Resembling a 'work' divided into movements, rather than an LP clearly separated into songs, this debut does flash with real beauty at times, but this only serves to highlight some major flaws in WFANFC's sound. Each of the 14 tracks, be it one or four minutes long, makes use of atmospheric soundscapes, through which melody struggles to emerge. Within the songs, hooks are built up to and instantly deconstructed; some songs don't have any notable melodies at all. When they do appear, they appear vividly, but this happens sporadically at best. The fragments of instrumental interludes, while very nice, begin to differ in no way from the instrumental songs, and the vocals fall short in dissecting the musical fog in which this album eventually loses itself. Thus, frustratingly, Working For A Nuclear Free City's debut provides only snatches of brilliance; like the occasional haze of sunlight breaking through a blanket of cloud, this is not so much Explosions in the Sky, more Damp Squibs.

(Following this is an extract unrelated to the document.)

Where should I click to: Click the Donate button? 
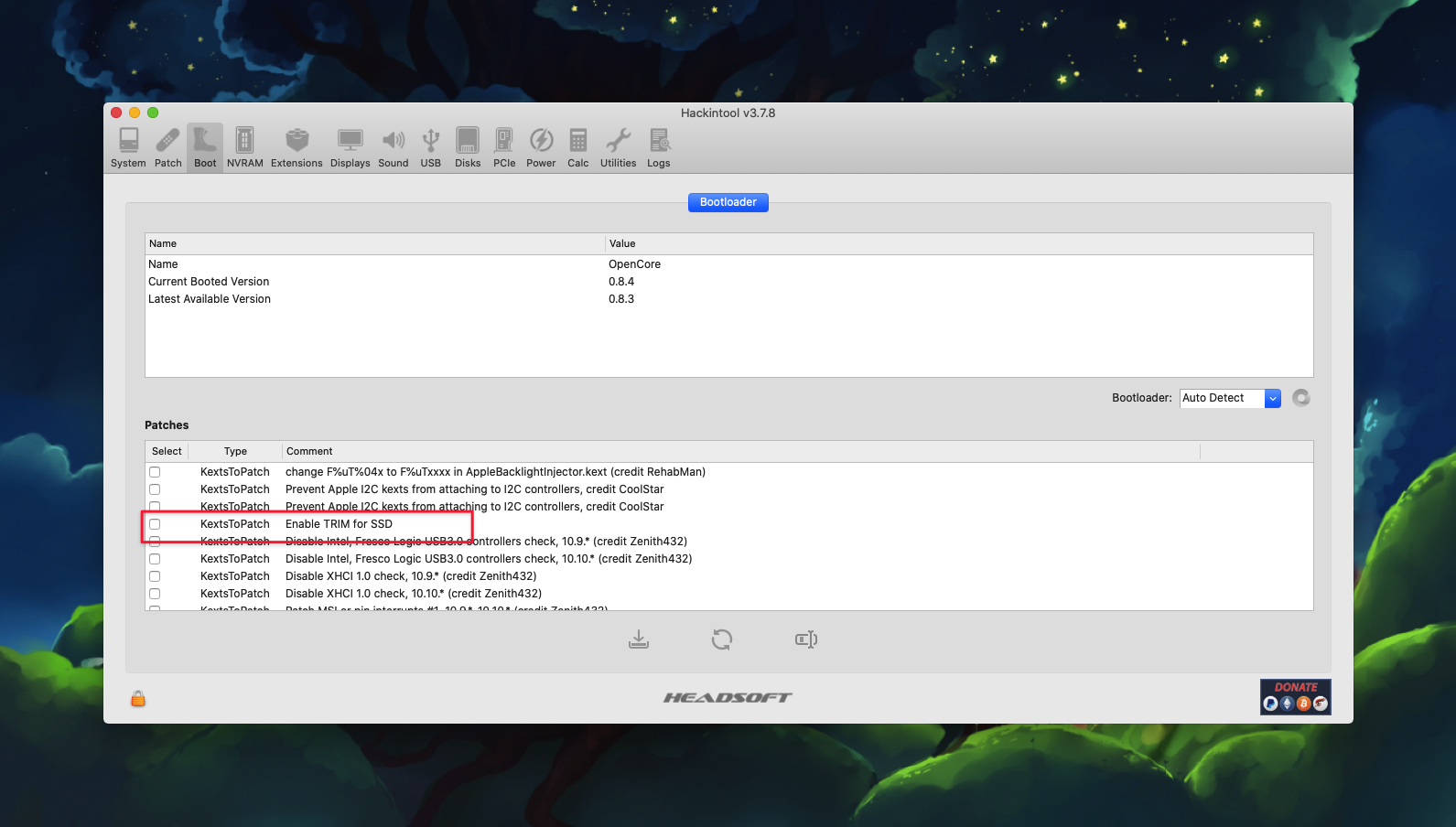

Though for some people this might be a delightful concoction, adding a vocalist to their line-up just two days before their first gig, WFANFC seem cautious about the importance of a focal point in their music. Indeed, Phil Kay, one quarter of the foursome, states: “I still think instrumentals are important. Sometimes it just doesn't need words”. With memorable hooks within the music, that can be the case. But with the vocals on this debut only disappearing among the smothering arrangements, and melody hard to come by, this album just does need something more.